This is a Python code that allows you to scrape multiple image URLs of a particular keyword from Google via web scraping. The code will open up a headless Chrome browser instance to fetch the images.
Before running this code, make sure to install the following:
- Google Colab: In order to run the code, import the required libraries and modules in Python, and connect to the cloud platform.
- Chromium Browser and Driver: You need to download and install Chromium browser and driver, which are necessary for Selenium to execute browser commands on Chrome browser.
- Selenium: Install the selenium library to enable browser automation and interaction with the web page.
- Pillow (Python Imaging Library): This is a library that adds support for opening, manipulating, and saving many different image file formats in Python.

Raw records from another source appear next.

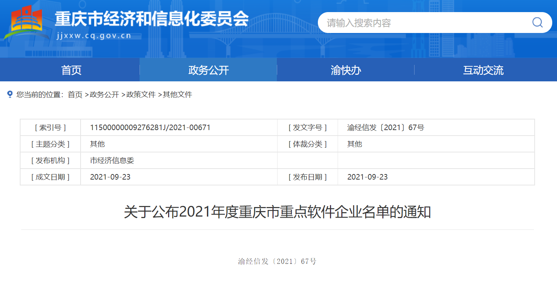Click the search icon inside the search box
Image resolution: width=557 pixels, height=284 pixels.
tap(537, 22)
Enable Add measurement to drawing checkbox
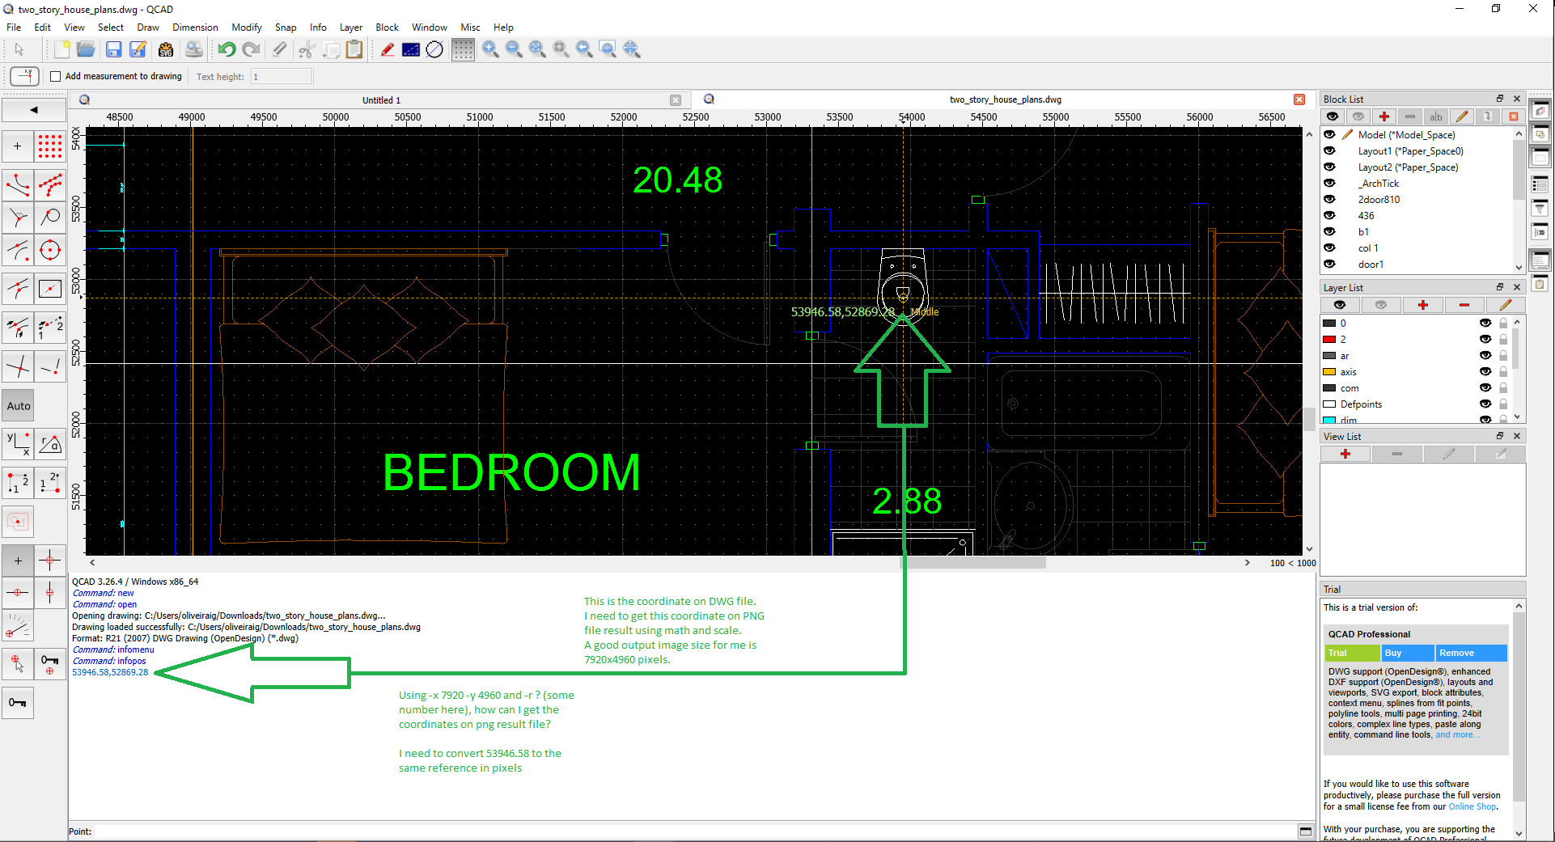Screen dimensions: 1555x842 (56, 77)
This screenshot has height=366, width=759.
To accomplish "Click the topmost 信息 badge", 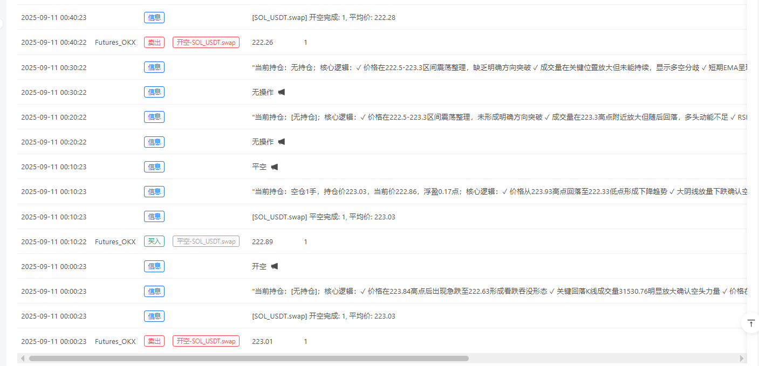I will pyautogui.click(x=154, y=17).

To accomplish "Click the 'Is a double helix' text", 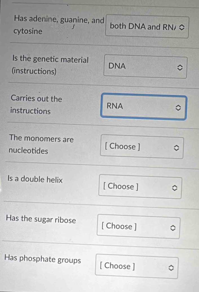I will [35, 179].
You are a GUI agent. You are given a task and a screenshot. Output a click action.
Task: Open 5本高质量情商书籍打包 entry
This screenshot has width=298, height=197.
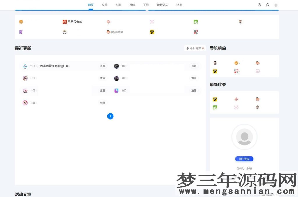[x=54, y=66]

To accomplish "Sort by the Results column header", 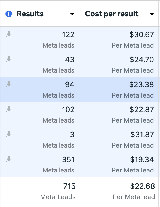I will coord(30,14).
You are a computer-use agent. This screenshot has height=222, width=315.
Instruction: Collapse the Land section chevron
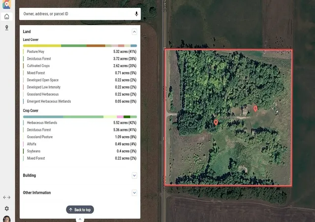click(134, 32)
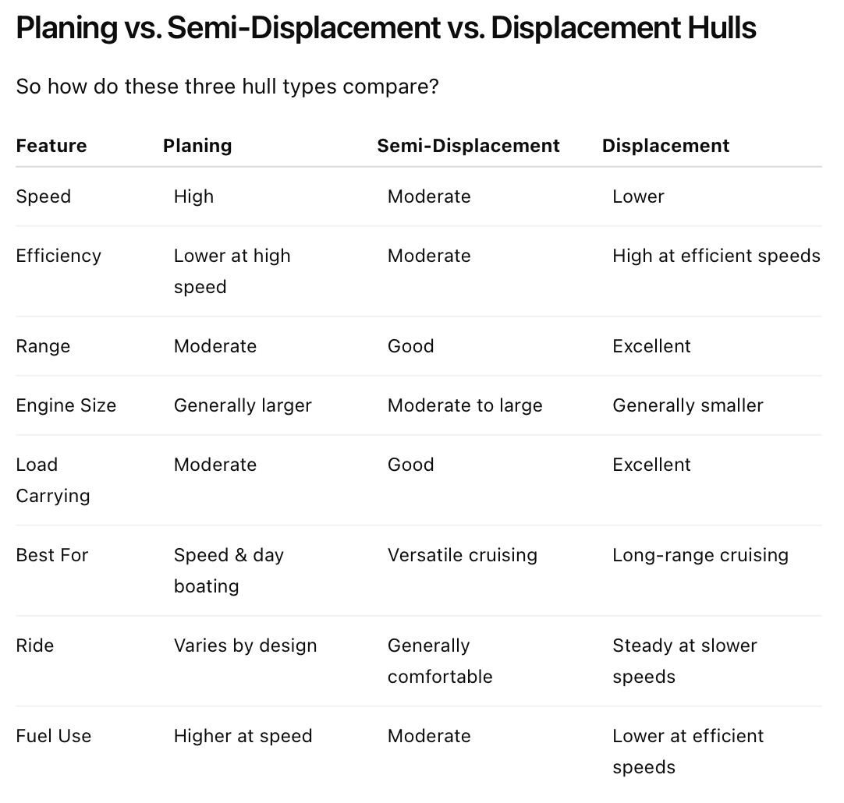Screen dimensions: 844x803
Task: Click the 'So how do these' intro sentence
Action: coord(227,87)
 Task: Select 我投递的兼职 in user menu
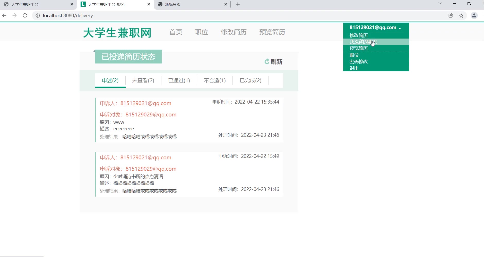pyautogui.click(x=363, y=42)
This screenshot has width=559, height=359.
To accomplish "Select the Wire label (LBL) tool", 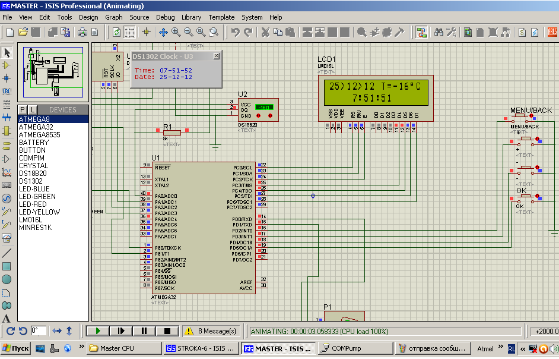I will pos(7,91).
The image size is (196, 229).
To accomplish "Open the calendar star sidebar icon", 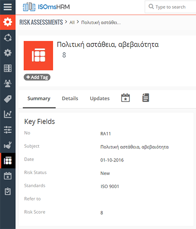I will (7, 176).
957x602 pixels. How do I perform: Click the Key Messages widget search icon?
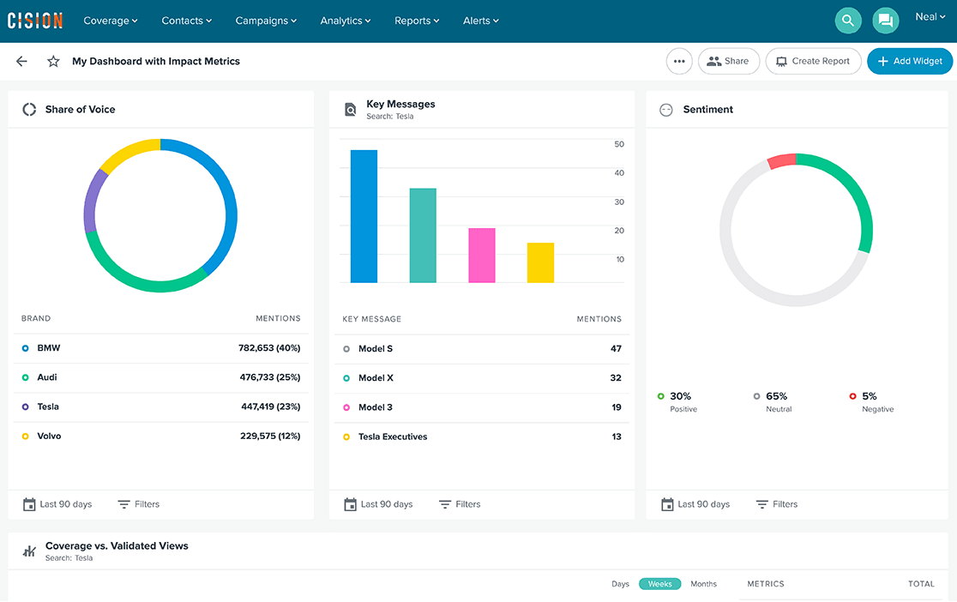point(350,110)
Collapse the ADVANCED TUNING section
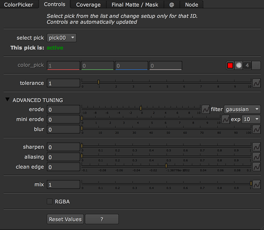Viewport: 264px width, 230px height. pos(8,100)
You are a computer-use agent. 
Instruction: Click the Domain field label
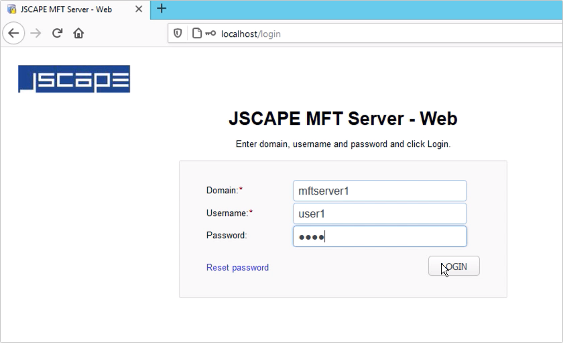pyautogui.click(x=222, y=191)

- Import the required libraries and modules in Python and mount to your Google Drive by running drive.mount('/content/drive') command.
- The code will then download the necessary files to install Chromium and its related components on Ubuntu. Note that Ubuntu no longer distributes chromium-browser outside of snap.
- After installing Chromium, the code will install selenium and create an instance of webdriver that will be used to control the headless Chrome browser.
- Modify the driver.get(url.format(s='YOUR İMAGE KEYWORD')) line to enter your desired image search keyword.
- Run the code, and it will fetch up to 400 image URLs of the specified keyword from Google Images.
- Once the code has finished executing, the fetched images can be found at the path specified in the code. If the path was not specified, they will be saved in the default path.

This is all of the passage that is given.